Resulting images for “cave” map (400 × 400) pixels. The grey scale of each cell represents the distance to the target.
These results are given in Appendixes B and C, which present the relative errors of Jarvis' method compared to our algorithm. These errors are all positive, since our algorithm computes the shortest distances to the goal. The worst results are obtained by Jarvis' approach, which can be improved by post-processing (in some cases the errors are close to zero).

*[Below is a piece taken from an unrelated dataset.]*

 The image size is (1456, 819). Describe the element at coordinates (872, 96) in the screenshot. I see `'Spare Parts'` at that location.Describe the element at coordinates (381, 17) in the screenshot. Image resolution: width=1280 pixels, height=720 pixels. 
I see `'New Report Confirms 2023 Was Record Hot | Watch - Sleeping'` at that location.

However, applying the smoothing algorithm on the results of the algorithm proposed by Jarvis considerably increases the computation time compared to our approach, as we can see in Appendix D.

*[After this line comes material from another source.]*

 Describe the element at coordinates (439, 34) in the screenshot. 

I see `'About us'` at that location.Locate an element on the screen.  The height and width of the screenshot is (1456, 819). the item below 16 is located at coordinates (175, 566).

The resulting images for some maps are shown in Figures 12 and 13 and we can appreciate the different profiles between the wave fronts generated by our algorithm and the other algorithms.
4.3 Execution times
In order to determine the execution speeds, all algorithms were tested on the maps shown in Figure 8, with the wave fronts generated from different starting points. For each tested point, the execution times were averaged over 31 iterations. The average times required by our approach are slightly more important than those required for Jarvis' approach without post processing. However, in order to obtain comparable wave fronts, it is necessary to apply, to the Jarvis' algorithm results, the path-smoothing algorithm proposed by Lee. Thereby, it increases the execution time compared to our proposal (Appendix D).
5. Conclusions
This paper presents a new raster scan method for computing the Euclidean distance transform, in order to obtain a universal path planner for mobile robots, which solves the needs to obtain accurate distances toward goals and to generate smooth trajectories for some exploration algorithms. Besides obtaining the distance to the goal for every cell in the map, we obtain the next visible sub goal and consequently we can generate a good short and smooth path without post processing, similar to the one obtained using the visibility graph approach. From the numerical comparison of the obtained paths (for various distance transform algorithms), we demonstrate that our approach has great efficiency in computing a sequence of sub-goals from any starting point up to the goal. Also, the proposed approach has no restriction on the angle turn, as in Jarvis' algorithms. Finally, our approach does not need a bulky overhead computation to keep track of the best visible sub-goals: the visibility from the neighbour cells is exploited in order to add efficiency to our algorithm.